Saturday, August 25, 2012

New Networking Landscape on the Eve of VMworld 2012

Last year this time, I was at the tail end of a long break after my decade-long tenure at VMware and about to join Big Switch Networks to catch the next big wave.

Back one year ago, friends at Nicira were getting ready to compete with VMware for Hypevisor networking market head on and the team from Big Switch was building up a war chest to challenge Cisco's networking mainframe business.  One year later, Nicira was swallowed by VMware before a head-to-head competition has even started, big win for nicira shareholders.  Everyone is asking what about Big Switch Networks?

Before I share my perspective on the next big wave, it is worth looking at the current networking industry landscape:




  1. VMware will showcase substantial partnership on VXLAN and the network extensibility framework (NetX).  They may show off a few OpenStack workflows from Nicira acquisition.  VMware is fighting two battles: a) combating the rising vendor lock-in image; b) forklifting an entire networking industry;
  2. Cisco won't have too much to show other than they will show lots of love on VXLAN.  Cisco is fighting two battles too: a) slowed down growth due to SDN; b) loss of the first-hop control to hypervisor vSwitch.
  3. For the rest, Microsoft, Citrix, Oracle will keep low profile for now but catch up behind the scene when it comes to virtual networking.  HP, Dell, Juniper, Arista, Brocade's world will join the VXLAN and NetX fireworks party big time, as an alignment with VMware brings short-term business benefits tremendously given VMware owns the default stack on the server side.

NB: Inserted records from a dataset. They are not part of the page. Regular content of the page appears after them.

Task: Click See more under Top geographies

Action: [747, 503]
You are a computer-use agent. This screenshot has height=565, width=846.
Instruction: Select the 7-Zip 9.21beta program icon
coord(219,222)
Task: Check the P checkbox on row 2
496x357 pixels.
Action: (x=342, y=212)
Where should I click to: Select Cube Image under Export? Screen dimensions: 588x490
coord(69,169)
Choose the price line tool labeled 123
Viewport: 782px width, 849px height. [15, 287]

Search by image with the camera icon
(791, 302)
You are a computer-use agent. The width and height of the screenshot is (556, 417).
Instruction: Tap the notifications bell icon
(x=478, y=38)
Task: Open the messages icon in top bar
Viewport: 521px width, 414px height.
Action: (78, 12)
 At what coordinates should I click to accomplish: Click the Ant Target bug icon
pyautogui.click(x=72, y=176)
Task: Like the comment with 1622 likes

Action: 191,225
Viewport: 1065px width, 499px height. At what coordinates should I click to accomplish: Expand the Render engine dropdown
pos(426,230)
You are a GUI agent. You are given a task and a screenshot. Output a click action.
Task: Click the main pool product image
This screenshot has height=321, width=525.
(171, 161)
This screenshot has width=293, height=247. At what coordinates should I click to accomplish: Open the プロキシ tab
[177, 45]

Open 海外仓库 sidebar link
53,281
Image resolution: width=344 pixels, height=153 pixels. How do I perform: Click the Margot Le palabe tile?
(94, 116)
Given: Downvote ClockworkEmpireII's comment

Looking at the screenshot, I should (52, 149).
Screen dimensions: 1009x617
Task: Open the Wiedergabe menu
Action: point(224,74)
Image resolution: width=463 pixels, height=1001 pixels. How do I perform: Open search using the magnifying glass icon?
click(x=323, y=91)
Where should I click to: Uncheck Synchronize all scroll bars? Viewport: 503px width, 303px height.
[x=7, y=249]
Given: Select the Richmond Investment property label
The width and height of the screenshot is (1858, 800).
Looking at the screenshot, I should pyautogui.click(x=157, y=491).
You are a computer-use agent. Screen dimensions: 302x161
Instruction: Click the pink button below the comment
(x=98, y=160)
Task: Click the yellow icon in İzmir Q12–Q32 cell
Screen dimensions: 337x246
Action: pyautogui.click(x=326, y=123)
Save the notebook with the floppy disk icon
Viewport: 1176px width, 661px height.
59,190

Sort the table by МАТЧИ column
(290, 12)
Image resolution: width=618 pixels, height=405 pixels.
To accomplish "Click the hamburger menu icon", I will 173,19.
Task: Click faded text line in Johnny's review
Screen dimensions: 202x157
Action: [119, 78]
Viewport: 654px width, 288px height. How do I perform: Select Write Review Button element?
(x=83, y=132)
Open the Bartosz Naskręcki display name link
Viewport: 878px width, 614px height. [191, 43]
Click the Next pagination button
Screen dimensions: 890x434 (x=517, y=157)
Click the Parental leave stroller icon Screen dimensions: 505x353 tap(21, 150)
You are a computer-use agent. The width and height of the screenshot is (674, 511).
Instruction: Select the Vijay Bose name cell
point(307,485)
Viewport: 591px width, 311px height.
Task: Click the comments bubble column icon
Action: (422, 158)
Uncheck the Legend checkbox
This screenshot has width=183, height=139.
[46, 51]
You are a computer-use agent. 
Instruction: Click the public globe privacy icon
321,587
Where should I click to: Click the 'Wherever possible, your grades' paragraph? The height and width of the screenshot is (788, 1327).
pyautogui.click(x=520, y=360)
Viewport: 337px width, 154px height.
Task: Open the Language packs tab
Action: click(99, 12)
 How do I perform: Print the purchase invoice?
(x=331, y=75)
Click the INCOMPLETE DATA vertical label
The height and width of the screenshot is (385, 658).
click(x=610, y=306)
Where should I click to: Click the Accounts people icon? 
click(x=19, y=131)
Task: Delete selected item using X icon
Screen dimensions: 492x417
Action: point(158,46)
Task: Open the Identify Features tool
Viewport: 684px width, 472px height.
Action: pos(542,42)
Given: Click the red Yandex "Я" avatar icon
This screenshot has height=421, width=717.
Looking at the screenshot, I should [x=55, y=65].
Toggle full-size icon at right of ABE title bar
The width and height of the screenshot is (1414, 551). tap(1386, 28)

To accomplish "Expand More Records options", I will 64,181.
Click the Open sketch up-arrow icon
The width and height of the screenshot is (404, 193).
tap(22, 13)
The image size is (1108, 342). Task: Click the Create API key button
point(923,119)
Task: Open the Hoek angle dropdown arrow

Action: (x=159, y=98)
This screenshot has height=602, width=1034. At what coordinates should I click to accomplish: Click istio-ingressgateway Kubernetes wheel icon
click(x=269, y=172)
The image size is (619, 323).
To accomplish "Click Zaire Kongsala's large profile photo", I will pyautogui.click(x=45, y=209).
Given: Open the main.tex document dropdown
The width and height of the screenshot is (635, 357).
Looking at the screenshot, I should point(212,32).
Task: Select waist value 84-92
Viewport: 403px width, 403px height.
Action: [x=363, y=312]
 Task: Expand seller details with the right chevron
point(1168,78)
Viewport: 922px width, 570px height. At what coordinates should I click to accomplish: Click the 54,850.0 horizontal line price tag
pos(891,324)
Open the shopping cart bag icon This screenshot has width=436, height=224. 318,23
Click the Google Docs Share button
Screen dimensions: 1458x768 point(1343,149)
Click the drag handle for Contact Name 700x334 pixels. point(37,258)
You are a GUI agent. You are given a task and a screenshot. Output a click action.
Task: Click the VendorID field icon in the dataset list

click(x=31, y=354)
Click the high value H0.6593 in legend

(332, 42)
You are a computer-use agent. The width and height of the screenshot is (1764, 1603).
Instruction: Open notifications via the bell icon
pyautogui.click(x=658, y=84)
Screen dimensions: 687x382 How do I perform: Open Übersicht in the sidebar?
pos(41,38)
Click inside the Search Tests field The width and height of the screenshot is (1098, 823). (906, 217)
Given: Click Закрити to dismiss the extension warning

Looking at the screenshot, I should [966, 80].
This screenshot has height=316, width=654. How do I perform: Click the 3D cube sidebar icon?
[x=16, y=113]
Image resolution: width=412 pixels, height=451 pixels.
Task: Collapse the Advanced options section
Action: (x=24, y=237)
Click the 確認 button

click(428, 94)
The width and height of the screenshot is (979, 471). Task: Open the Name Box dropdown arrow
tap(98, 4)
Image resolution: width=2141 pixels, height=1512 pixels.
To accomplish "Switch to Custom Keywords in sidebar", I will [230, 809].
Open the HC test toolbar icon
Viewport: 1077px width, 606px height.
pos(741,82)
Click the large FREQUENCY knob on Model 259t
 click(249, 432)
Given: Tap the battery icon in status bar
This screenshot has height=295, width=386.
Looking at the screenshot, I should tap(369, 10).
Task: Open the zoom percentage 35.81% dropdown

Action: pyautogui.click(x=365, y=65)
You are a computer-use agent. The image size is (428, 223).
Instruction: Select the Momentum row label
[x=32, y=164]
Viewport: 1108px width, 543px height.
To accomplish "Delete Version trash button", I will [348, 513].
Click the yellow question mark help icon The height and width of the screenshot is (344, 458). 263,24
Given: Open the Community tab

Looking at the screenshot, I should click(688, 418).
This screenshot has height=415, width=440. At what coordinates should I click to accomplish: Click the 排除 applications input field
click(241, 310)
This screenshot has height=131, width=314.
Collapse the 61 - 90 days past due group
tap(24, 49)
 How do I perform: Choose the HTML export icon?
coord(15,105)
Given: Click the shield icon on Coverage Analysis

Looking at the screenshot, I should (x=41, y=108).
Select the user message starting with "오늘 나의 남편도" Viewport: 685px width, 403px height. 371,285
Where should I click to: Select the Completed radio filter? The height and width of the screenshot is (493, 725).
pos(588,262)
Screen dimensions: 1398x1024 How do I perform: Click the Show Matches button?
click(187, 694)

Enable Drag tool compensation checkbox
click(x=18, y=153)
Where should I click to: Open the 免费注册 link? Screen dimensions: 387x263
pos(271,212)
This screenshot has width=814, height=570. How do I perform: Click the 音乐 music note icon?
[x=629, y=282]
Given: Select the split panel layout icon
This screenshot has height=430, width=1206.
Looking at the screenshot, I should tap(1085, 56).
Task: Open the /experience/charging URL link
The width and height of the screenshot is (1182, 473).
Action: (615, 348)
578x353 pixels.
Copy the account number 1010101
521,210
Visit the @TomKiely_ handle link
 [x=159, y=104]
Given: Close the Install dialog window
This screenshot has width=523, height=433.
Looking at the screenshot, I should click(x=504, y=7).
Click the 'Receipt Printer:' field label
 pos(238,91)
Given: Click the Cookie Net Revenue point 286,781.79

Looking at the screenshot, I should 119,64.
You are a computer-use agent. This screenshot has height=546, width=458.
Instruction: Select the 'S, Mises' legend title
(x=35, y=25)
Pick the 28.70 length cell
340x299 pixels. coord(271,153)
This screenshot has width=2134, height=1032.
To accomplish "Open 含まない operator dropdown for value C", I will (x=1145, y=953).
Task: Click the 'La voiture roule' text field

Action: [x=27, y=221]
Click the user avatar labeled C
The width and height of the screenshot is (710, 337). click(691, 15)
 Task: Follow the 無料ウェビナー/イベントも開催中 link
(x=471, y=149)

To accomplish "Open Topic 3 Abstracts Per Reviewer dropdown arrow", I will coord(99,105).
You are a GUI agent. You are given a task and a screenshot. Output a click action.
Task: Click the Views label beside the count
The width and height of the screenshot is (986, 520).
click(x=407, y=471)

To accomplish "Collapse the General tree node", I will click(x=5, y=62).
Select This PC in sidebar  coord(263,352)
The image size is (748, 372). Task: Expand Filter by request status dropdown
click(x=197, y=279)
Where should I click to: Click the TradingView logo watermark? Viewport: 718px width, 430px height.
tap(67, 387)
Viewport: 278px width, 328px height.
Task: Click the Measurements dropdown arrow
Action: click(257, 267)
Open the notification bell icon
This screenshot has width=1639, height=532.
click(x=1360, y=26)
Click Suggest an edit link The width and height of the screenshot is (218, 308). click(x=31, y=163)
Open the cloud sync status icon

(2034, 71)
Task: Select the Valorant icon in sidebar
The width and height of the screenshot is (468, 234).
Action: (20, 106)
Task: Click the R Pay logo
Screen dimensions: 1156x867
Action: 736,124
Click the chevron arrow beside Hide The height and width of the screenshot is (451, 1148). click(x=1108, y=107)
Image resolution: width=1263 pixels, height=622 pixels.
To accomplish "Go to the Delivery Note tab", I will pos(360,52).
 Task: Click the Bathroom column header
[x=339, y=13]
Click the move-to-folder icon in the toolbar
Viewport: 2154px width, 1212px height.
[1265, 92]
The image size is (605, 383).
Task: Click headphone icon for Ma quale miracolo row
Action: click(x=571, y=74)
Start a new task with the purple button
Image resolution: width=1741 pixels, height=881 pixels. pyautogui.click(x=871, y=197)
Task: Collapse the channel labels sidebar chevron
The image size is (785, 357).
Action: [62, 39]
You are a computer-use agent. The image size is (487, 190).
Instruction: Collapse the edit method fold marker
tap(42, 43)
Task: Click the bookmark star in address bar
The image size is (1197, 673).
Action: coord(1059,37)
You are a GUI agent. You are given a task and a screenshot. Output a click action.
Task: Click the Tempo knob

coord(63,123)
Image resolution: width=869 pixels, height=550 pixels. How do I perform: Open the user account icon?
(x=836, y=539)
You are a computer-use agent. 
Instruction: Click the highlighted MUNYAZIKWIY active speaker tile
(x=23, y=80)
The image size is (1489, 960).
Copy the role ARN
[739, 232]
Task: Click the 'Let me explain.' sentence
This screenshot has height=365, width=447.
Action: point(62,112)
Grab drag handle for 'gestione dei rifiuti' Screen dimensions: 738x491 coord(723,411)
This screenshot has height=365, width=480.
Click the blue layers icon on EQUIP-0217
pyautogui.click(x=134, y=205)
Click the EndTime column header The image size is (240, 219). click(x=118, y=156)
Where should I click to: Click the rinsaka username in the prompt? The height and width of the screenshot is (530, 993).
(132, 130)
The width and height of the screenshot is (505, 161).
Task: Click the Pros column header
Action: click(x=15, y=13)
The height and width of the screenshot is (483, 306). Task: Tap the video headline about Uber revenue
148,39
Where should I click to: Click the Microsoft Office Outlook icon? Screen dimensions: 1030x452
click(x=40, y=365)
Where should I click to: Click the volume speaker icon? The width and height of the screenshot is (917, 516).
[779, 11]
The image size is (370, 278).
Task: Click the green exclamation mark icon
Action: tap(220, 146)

While SDN momentum is all time high, many customers are still scratching their heads on the tangible benefits and what's new after all? Aren't we seeing the same ol' Cisco and VMware's Closed SDN stack for a long time? VMware had an overlay network product before Nicira was incorporated and now there are two products doing the same thing; Cisco had a track record of pushing out boxes after boxes, and now there is another box on the horizon from a spin-in. 


Think about it:


  • Isn't the physical network still at "human speed" and having a hard time to adapt to the server land's "machine speed" when it comes to day-to-day operation?
  • Isn't the silo problem started by Cisco's creation of CCIE empire and then reinforced by VMware's creation of the VCP kingdom? 

In a nutshell, my simple perspective is customers have a huge pain point in networking today and someone needs to watch out for customers and score a big win for customers.